Le escuché decir a Juan Carlos Onetti que, en las relaciones de pareja, uno de ellos es sordo. Recuerdo que asentí de inmediato, como si una verdad cincelada desde épocas remotas me hubiera caído encima. “Claro —me dije—, en el amor de dos seres uno de ellos tiene que convertirse en un muro infranqueable, en un obstáculo para la libertad; de lo contrario sus voces se confundirían y entonces comenzaría la gran confusión”. Es posible inferir de esta premisa una conclusión espantosa: para vivir uno tiene que ser absolutamente incomprendido, lanzado a la deriva de una soledad cruel e infame hasta la exasperación. Si una pareja de amantes dialogara, escuchara y se comprendiera mutuamente entonces se anularía como dualidad amorosa, y su bien intencionada hipocresía los llevaría en el acto a la desaparición. Esta treta domina el juego de las parejas y de los amantes. La sordera y necedad de uno es necesario para que la contraparte exista, para que se estrelle contra el muro y vuelva a nacer, a llorar, a darse cuenta de que se encuentra viva y sola.

Le “oí” escribir a Budd Schulberg que “sólo se puede escribir bien de dos maneras, siendo un verdadero escritor que expresa lo que lleva dentro, o siendo un escritorzuelo que no tiene nada que expresar.” “Claro —me dije—; es necesario que existan escritores anodinos y sin nada propio que decir para que todo lo común pueda ser narrado otra vez; de esa manera aquellos que expresan lo que nace en su interior son condenados al ostracismo, a la soledad inevitable que habita en el arte.” ¿Qué escritor puede tener la desvergüenza de siquiera crear algunas líneas después de haber leído a Elías Canetti o a Huidobro? Sólo uno para quien contenerse es imposible, o, del lado contrario, para aquel que ha hecho de la literatura una profesión de la que desea obtener un beneficio social. No negaré que experimento una tierna conmiseración hacia quien sale en busca del reconocimiento público. ¿Quién podría desear el aplauso de una sociedad que ni siquiera es capaz de vivir con cierto decoro? Si las mazorcas pudieran aplaudir entonces valdría la pena esforzarse para conseguir su aprobación.
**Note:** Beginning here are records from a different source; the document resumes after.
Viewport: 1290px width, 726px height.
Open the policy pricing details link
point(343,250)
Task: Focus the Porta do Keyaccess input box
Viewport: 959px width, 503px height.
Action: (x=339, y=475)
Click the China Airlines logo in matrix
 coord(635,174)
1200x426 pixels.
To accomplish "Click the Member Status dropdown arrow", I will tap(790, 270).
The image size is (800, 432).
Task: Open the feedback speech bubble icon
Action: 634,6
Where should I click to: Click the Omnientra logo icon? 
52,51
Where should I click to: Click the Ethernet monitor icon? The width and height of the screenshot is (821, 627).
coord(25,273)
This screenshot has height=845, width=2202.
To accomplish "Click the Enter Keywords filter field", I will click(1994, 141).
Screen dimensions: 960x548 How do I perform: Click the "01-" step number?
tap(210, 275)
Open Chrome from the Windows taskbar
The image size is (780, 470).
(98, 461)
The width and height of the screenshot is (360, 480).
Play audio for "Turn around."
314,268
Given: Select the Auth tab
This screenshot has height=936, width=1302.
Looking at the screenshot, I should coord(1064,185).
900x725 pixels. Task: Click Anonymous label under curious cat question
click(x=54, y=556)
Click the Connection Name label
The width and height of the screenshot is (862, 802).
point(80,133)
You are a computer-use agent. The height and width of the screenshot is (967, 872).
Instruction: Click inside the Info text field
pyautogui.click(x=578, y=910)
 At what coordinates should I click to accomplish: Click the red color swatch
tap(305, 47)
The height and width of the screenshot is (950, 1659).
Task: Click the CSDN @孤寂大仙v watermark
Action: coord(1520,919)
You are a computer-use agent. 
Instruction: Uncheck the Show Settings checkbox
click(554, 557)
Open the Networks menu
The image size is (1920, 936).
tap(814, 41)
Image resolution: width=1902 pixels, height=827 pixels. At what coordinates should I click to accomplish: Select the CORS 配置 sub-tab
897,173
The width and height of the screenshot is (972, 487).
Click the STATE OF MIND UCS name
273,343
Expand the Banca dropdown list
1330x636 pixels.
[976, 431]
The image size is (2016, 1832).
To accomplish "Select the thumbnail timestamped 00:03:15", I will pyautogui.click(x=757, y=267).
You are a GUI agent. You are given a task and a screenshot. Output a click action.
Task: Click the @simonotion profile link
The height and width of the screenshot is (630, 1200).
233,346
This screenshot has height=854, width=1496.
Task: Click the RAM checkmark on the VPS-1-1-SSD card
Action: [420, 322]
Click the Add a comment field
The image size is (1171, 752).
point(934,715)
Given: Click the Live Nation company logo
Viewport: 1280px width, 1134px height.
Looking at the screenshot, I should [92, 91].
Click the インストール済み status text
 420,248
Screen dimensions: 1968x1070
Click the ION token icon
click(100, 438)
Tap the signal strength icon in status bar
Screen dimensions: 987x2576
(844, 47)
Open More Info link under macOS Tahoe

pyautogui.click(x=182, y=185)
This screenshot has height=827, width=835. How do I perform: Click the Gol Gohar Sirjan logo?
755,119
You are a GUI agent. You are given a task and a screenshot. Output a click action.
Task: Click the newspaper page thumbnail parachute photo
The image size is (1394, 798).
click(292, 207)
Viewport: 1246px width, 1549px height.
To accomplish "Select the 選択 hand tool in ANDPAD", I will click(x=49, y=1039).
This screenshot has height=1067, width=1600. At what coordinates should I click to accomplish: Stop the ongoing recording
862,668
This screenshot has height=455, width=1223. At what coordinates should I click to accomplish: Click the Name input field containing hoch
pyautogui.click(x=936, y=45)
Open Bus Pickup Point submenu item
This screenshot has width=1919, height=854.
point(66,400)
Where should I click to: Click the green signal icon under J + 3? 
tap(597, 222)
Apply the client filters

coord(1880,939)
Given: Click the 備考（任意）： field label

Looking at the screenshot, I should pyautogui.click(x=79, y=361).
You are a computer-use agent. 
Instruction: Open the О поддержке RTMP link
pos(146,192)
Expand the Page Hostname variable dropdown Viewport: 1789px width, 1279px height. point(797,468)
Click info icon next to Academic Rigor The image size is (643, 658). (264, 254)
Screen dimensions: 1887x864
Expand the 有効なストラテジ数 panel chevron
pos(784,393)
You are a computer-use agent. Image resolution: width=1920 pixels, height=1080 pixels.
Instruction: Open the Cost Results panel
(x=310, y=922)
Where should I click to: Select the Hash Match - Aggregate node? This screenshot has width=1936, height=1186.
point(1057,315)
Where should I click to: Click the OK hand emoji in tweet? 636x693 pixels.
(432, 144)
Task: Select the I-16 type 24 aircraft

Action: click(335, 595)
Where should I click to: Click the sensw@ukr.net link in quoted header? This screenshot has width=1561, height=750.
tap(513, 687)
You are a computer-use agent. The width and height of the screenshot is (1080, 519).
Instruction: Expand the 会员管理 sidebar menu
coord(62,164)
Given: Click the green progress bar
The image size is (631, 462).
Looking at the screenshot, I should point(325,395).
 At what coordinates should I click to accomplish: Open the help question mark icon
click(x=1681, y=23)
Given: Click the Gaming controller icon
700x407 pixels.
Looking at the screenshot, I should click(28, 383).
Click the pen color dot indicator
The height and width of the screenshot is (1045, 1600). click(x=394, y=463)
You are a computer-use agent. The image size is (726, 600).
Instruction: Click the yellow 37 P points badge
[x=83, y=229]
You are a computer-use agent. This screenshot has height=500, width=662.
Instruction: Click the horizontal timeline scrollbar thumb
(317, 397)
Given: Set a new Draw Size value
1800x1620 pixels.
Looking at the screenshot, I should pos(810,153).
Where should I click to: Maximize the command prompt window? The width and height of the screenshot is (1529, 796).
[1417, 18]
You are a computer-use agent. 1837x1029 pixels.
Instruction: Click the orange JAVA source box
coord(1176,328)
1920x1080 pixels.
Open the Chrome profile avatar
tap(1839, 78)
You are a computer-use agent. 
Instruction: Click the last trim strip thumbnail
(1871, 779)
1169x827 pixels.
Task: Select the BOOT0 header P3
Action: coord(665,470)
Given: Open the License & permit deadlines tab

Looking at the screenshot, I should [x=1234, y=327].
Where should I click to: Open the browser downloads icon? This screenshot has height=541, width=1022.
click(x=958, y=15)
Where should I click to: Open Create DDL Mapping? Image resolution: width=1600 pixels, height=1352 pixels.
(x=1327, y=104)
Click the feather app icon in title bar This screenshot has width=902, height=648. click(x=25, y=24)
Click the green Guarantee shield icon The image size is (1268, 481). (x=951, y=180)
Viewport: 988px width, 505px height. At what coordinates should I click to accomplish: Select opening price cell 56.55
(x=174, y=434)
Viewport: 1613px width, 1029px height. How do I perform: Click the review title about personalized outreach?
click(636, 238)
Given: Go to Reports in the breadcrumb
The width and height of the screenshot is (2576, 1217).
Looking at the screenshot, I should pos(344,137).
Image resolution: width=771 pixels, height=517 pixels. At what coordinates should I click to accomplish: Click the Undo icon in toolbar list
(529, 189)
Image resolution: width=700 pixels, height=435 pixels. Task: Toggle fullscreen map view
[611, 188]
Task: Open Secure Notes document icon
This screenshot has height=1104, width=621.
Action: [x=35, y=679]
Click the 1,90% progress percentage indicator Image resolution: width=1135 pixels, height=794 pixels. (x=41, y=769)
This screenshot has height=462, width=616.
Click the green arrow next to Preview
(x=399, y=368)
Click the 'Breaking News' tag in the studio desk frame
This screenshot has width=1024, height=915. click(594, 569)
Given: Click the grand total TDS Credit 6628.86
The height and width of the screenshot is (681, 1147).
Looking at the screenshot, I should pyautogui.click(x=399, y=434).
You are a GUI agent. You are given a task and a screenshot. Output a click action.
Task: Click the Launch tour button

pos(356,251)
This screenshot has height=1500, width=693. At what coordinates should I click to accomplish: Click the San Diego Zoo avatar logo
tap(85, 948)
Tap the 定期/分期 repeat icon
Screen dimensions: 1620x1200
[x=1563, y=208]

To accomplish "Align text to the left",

Dos semanas atrás estuve en Chihuahua, en la Facultad de Filosofía y Letras, lugar donde charlé con algunos alumnos. No leí ninguna ponencia ya que, si es posible, dejo que las palabras afloren alejadas de un aparente orden o secuela: es una extraña forma que la intimidad adopta en público. Nadie tiene dominio de lo que dice, y serán los otros quienes le otorguen alguna clase de sentido a tus palabras. Las aves no vuelan en vano y, si no ocurre una desgracia, entonces llegarán a donde tienen que llegar. En aquella ocasión —fue una estancia grata— me referí de manera escueta a la destrucción de uno mismo como un medio de conocimiento. No era ese precisamente el tema de la charla, mas no suelo ceñirme a un tema, pues algo así es imposible en mi persona, pese a que lo intente en una y otra ocasión. Al terminar la charla alguien se aproximó a mí para decirme que la palabra destrucción le parecía demasiado áspera y que quizás a lo que yo deseaba referirme era a la deconstrucción. De ninguna manera; a donde yo apuntaba era hacia el horizonte bosquejado por George Bataille y a su fascinación por el reino de lo heterogéneo, a la aniquilación del ser homogéneo, al ataque de la soberanía del sujeto y a su supuesta unidad, a la renuncia de un erotismo manipulado y orientado en determinado sentido: anarquismo, disgregación, juego, sacrificio y muerte simbólicas como un medio de rehacer al individuo. (En El discurso filosófico de la modernidad, de Jürgen Habermas, existe un capítulo al respecto que puede serles legible).

Desde hace años varios amigos (la mayoría emigrantes o extranjeros) me preguntan por qué continúo viviendo en la Ciudad de México. Les respondo que esta ciudad es ingobernable, abierta y lastrada por un soterrado y antiguo deseo de muerte. Es una construcción verbal e imaginativa del movimiento antropofágico, y aquí uno se siente vivo y muerto a la vez. Bataille habría sentido aquí mismo esa angustia erótica, esa liberación aun recluido en una celda abierta, en una mazmorra cuyo calor proviene de millones de cuerpos que no producen sino hacinamiento, rencor y progreso sin sentido. La pareja sorda a la que se refería Onetti es también esta ciudad: el muro, la contraparte de lo que quiere vivir. ¿Qué otra cosa tenía que responderles?